• [EXTRAIT PRÉSENTÉ]
· · · · · · ·

Anciens fleurons du style de vie britannique, les stations balnéaires, en déclin continu depuis quarante ans, sont devenus un territoire particulièrement fertile pour le parti populiste et europhobe Ukip, à deux mois des élections législatives dans le pays.
Du sable fin. La mer en face, avec vue sur la France dans les beaux jours. Un climat clément. De belles façades victoriennes. Et des falaises de craie qui ont inspiré le peintre Joseph Mallord William Turner.Bienvenue à Ramsgate dans le Kent, sur la côte Est de l'Angleterre, où Michel Lang a tourné "A nous les petites Anglaises" en 1976. Un petit coin de paradis ? Pas vraiment, selon l'Office National des statistiques qui classe Ramsgate et sa voisine Margate, où l'Ukip a réuni ses troupes vendredi et samedi, dans le top 10 des pires villes côtières du pays en croisant les chiffres de l'emploi, de la délinquance, de l'éducation et de la santé.
C'est d'autant plus déprimant que les stations balnéaires en général, de Blackpool à Clacton en passant par Hastings, comptent parmi les "endroits les plus délabrés du Royaume-Uni", selon l'ONS.
A Ramsgate, derrière un prétendu décor de carte postale, la rouille ronge le métal, les façades sont lézardées et les carreaux souvent cassés.
"Dans les années 1950 et 1960, Ramsgate était en plein boom. Depuis c'est la descente aux enfers. De loin, le cadre peut paraître enchanteur. Mais derrière, on a un énorme problème de chômage", soupire John, un habitant.
Avec la démocratisation des voyages au soleil pas chers, notamment vers l'Espagne, l'industrie du tourisme s'est effondrée. Quelques stations, comme Brighton, au sud, ont su résister en diversifiant leur économie. Mais la plupart, isolées et mal desservies, peinent à attirer des investisseurs. En 2011, Margate était la première ville du pays en termes de commerces ayant fermé leurs portes dans l'année. Certains hôtels abandonnés ont été transformés en logement sociaux.
La chute de l'immobilier a attiré "cas sociaux, déséquilibrés et toxicomanes", indique un rapport en 2013 du "Centre for Social Justice", un think tank conservateur. "On est devenu le dépotoir de Londres", accuse Jack Tyler, un retraité.

· · · · · · ·

• [QUESTIONS SUR L'ARTICLE]
**a)** Répondez à ces questions sur l'article consacré aux stations balnéaires britanniques :
(i) Quel film Michel Lang a-t-il tourné à Ramsgate en 1976 ?
(ii) En quelle année Margate a-t-elle été la première ville du pays pour les commerces fermés dans l'année ?
(iii) Quel think tank a publié un rapport en 2013 ?
**b)** Pour chaque affirmation, indiquez si elle concorde avec l'article sur les stations balnéaires britanniques, en citant les mots qui tranchent :
(i) Brighton a résisté en diversifiant son économie.
(ii) Ramsgate se trouve sur la côte Ouest de l'Angleterre.
(iii) L'Ukip a réuni ses troupes à Ramsgate.
Les données qui suivent n'ont aucun lien avec l'article.

· · · · · · ·

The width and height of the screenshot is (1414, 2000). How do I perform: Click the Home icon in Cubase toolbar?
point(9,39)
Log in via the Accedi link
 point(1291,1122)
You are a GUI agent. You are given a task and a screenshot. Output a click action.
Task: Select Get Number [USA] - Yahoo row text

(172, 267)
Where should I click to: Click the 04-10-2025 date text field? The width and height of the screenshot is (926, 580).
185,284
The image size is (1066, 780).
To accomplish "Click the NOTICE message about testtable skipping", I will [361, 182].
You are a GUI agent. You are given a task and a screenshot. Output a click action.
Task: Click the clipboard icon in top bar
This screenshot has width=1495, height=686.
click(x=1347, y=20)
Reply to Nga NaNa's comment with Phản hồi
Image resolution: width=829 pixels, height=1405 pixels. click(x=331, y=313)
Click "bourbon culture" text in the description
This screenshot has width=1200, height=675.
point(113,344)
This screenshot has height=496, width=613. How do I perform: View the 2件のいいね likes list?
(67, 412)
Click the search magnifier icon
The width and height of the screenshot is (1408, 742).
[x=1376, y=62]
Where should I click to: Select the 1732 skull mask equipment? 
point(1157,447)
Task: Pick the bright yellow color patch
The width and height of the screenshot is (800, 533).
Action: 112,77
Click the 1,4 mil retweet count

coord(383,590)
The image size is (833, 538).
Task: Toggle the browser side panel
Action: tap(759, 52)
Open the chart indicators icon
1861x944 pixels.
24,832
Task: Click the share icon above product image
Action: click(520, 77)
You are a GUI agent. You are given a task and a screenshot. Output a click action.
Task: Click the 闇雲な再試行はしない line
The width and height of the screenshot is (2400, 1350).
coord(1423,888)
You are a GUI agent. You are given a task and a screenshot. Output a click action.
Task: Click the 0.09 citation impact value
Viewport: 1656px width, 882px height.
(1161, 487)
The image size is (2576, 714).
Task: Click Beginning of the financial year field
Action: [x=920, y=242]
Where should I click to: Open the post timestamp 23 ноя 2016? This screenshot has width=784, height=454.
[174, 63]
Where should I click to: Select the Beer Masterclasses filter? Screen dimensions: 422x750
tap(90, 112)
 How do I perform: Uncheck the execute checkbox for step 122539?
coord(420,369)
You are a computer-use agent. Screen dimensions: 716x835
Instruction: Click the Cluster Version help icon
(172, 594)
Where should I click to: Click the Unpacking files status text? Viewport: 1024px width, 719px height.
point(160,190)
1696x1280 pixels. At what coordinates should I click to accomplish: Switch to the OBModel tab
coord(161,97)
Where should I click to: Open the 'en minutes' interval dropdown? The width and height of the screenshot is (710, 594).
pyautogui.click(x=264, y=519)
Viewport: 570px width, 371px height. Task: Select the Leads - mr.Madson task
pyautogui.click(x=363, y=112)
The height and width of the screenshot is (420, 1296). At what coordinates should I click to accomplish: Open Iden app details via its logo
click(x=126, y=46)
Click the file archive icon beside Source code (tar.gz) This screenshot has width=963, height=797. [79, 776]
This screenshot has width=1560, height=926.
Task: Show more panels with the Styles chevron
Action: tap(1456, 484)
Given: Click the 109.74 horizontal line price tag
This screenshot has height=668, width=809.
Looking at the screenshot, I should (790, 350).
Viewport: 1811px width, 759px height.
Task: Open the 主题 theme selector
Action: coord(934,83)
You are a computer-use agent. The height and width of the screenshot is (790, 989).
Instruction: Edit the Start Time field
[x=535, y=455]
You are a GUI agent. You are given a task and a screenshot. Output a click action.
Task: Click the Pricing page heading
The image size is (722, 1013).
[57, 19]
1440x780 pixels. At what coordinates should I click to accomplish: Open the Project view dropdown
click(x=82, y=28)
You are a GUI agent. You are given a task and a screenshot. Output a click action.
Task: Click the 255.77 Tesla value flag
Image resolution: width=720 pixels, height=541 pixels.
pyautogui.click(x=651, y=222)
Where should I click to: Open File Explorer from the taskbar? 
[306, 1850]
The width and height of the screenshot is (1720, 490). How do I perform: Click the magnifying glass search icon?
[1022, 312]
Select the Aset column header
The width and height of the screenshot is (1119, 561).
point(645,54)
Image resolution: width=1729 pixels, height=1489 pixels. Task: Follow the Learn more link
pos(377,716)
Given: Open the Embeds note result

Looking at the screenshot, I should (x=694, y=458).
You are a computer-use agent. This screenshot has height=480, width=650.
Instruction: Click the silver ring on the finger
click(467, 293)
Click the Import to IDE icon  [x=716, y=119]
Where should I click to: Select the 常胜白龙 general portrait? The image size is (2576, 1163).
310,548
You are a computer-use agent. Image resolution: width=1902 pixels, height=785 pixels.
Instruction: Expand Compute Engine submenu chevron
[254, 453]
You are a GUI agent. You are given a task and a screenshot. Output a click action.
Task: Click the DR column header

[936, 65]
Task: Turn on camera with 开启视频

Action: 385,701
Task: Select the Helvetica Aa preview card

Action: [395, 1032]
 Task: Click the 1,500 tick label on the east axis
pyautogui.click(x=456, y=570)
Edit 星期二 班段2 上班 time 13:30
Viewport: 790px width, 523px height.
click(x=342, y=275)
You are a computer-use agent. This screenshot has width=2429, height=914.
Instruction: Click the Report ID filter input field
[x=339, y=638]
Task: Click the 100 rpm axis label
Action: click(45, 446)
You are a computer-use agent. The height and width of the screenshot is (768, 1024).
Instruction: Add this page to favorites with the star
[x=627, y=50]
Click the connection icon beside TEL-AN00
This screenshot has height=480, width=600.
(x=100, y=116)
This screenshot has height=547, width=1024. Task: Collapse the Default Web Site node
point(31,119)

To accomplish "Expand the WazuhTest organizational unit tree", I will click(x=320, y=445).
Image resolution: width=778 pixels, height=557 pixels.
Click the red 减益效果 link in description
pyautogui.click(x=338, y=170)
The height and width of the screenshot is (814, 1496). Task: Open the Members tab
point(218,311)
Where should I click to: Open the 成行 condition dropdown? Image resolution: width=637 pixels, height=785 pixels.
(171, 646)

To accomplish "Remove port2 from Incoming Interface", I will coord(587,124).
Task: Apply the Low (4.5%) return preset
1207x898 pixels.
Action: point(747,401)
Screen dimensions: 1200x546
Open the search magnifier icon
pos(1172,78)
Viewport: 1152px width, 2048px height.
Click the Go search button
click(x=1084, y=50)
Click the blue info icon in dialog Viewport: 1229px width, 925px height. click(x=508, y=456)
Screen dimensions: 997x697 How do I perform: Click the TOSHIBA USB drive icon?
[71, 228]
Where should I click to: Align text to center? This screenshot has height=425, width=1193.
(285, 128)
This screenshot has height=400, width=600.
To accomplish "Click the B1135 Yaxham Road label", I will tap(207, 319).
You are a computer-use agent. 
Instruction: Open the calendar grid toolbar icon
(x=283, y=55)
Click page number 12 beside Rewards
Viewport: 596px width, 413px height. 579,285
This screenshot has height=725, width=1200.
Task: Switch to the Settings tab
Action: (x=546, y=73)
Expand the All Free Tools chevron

· · · · · · ·

• [RÉPONSES]
**a)**
(i) « A nous les petites Anglaises »
(ii) En 2011
(iii) Le « Centre for Social Justice »

**b)**
(i) Oui : « Quelques stations, comme Brighton, au sud, ont su résister en diversifiant leur économie. »
(ii) Non : « Bienvenue à Ramsgate dans le Kent, sur la côte Est de l'Angleterre »
(iii) Non : « sa voisine Margate, où l'Ukip a réuni ses troupes vendredi et samedi »